Quasi-symmetrizable systems are locally solvable.

Subellipticity is established for systems with finite order vanishing of the principal symbol.

Condition (PSI) is extended to non-constant characteristic systems.

Abstract

The paper studies the local solvability and subellipticity for square systems of principal type. These are the systems for which the principal symbol vanishes of first order on its kernel. For systems of principal type having constant characteristics, local solvability is equivalent to condition (PSI) on the eigenvalues, see arXiv:0801.4043. This is a condition on the sign changes of the imaginary part of the eigenvalue along the oriented bicharacteristics of the real part.
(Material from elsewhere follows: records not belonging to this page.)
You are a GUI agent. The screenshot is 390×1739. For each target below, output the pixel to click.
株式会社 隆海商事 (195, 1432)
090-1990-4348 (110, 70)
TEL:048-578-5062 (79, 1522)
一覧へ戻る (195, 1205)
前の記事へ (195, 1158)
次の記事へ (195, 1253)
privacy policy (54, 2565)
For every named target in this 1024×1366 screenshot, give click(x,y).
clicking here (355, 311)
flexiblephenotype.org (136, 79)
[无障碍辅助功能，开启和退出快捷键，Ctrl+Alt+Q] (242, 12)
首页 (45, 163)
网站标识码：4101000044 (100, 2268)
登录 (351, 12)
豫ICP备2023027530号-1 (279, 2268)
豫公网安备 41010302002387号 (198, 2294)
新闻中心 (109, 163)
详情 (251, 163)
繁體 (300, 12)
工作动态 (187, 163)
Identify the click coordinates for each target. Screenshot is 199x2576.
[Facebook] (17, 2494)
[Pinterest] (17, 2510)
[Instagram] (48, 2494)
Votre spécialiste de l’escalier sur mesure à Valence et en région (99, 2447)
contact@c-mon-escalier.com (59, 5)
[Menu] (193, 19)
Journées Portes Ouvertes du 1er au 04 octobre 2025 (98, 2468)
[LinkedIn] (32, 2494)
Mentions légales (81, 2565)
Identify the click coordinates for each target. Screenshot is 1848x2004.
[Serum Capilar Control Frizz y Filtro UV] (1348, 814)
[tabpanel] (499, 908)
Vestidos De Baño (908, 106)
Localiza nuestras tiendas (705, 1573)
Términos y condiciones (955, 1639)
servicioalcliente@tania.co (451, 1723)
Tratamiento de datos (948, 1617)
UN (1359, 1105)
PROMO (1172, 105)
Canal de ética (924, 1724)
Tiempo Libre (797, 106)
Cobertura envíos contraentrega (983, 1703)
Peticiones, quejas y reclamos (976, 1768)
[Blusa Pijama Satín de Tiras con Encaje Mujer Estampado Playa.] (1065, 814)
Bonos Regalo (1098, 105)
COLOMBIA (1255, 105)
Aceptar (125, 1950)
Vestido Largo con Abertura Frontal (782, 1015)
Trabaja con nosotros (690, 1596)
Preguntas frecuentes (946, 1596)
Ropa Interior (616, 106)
In the generic case when the principal symbol does not have constant characteristics, condition (PSI) is not sufficient, not invariant and in general not well defined. Instead we study systems which are quasi-symmetrizable, these systems have natural invariance properties and are of principal type. We prove that quasi-symmetrizable systems are locally solvable. We also study the subellipticity of quasi-symmetrizable systems in the case when principal symbol vanishes of finite order along the bicharacteristics. In order to prove subellipticity, we assume that the principal symbol has the approximation property, which implies that there are no transversal bicharacteristics.